IKBY’de Otoriterleşme ve Eleştiriler

Irak Kürt Bölgesel Yönetimi’nin (IKBY) 1991 yılında oluşturulan uçuşa yasak bölgeyle fiilen kurulması Berlin Duvarı’nın yıkılmasının ardından başlayan üçüncü demokratikleşme dalgasıyla aynı zamana denk gelmektedir. Bu atmosfer içerisinde başta 1992 yılında açılan IKBY Parlamentosu ve diğer kamu kuruluşları IKBY’nin de bu demokratikleşme dalgasının ortaya çıkardığı dinamiklerden etkilendiğini göstermektedir. Ancak 1994 yılında Kürdistan Demokratik Partisi (KDP) ve Kürdistan Yurtseverler Birliği (KYB) arasında yaşanan iç savaş ve ekonomik sorunlar bölgedeki otoriterleşmenin önünü açmıştır. 1998 yılında ABD öncülüğünde KDP ve KYB arasında imzalanan “güç paylaşımı” anlaşmasıyla ise bu iki partinin bölgede yürütücü olarak seçilmesi, popüler desteklerinin ötesinde güce sahip olmalarının ve bölgedeki karar alıcı mekanizmanın bu dengelere göre oluşturulmasının önünü açmıştır. Hatta bu durum 2006 yılında KYB’nin lideri Celal Talabani ve KDP’nin lideri Mesut Barzani arasında imzalanan ortak yönetimin oluşturulması anlaşmasıyla kalıcı hâle gelmiştir.
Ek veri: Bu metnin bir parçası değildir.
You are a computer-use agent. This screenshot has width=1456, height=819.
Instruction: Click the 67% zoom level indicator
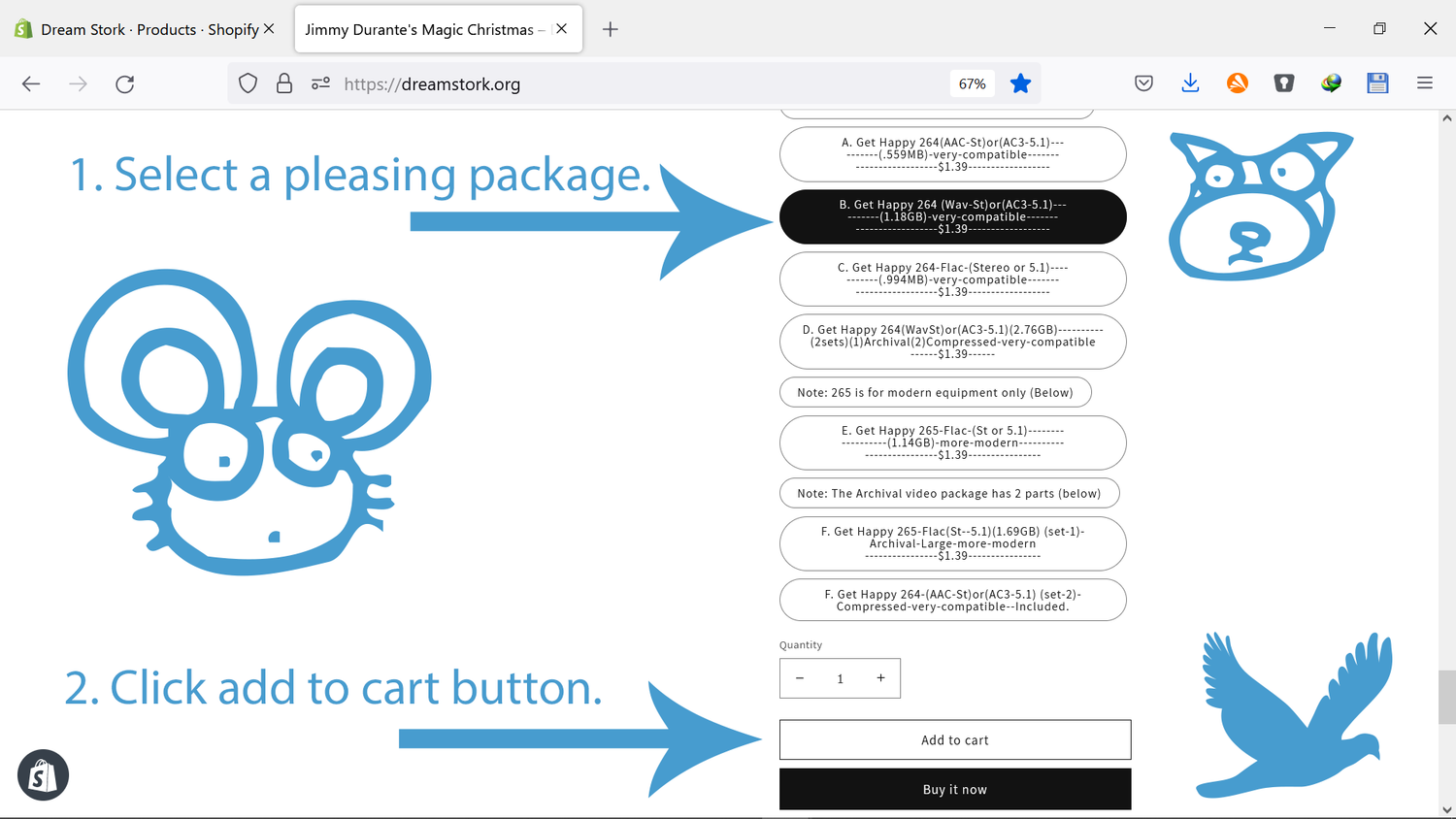click(x=972, y=84)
Siyasi gücün tarihsel olarak silahlı milislere sahip olan iki parti arasında paylaşılması bölgede siyasal birliğin sağlanmasına da engel olmuştur. Hatta silahlı güce sahip olmayan partilerin siyasi karşılık itibarıyla yükselişe geçtiği dönemlerde bile KDP ve KYB’nin etkinliği devam etmiştir. Öyle ki Süleymaniye merkezli siyaset yapan KYB, 1992 ve 2005 seçimlerinde KDP ile dengeye sahip olmasına rağmen 2009 IKBY Parlamento Seçimleri’nin ardından partiden yaşanan kopuşlarla güç kaybetmiştir. Hatta 2013 IKBY Parlamento Seçimleri’nde 38 sandalyeye sahip KDP’den 9, 2018 IKBY Parlamento Seçimleri’nde ise 24 sandalye daha az temsil hakkına sahip olmuştur. Buna rağmen KYB hem silahlı güce sahip olması hem de vilayetin mali ve ekonomik faaliyetlerinde oynadığı rol nedeniyle bölge siyasetindeki mevzisini hükûmet temsilindeki azalmaya rağmen sürdürebilmiştir.

Erbil’de KDP ve Süleymaniye’de KYB’nin bu etkiye sahip olmasında partilerin sahip olduğu Peşmerge’ye ek olarak etki alanlarındaki kamu harcamalarını kontrol suretiyle rantiye ekonomi inşa etmeleri de büyük rol oynamaktadır. Bu noktada Dünya Bankası 2014 yılı verilerine göre IKBY’deki kamu istihdamının Irak ortalamasından dört puan yüksek (yüzde 54) olduğu görülmektedir. Diğer yandan KDP ve KYB içerisindeki ailelerin, kuşakların değişmesiyle birlikte partilerdeki hâkimiyetini sürdürmesi aynı durumun yeniden tertiplenerek devam etmesine katkı sağlamaktadır. Zira 1946 yılında kurulan KDP’nin başkanlığına geçen Mustafa Barzani’nin 1979 yılında hayatını kaybetmesinin ardından liderlik pozisyonuna oğlu Mesut Barzani geçmiştir. KDP içerisinde Mesut Barzani’nin görevini sürdürdüğü zaman içerisinde açıktan bir liderlik çekişmesi olmamasına rağmen arka planda oğlu Mesrur Barzani ve Mesut Barzani’nin abisi İdris Barzani’nin oğlu Neçirvan Barzani arasında bir rekabet olduğu söylenmektedir.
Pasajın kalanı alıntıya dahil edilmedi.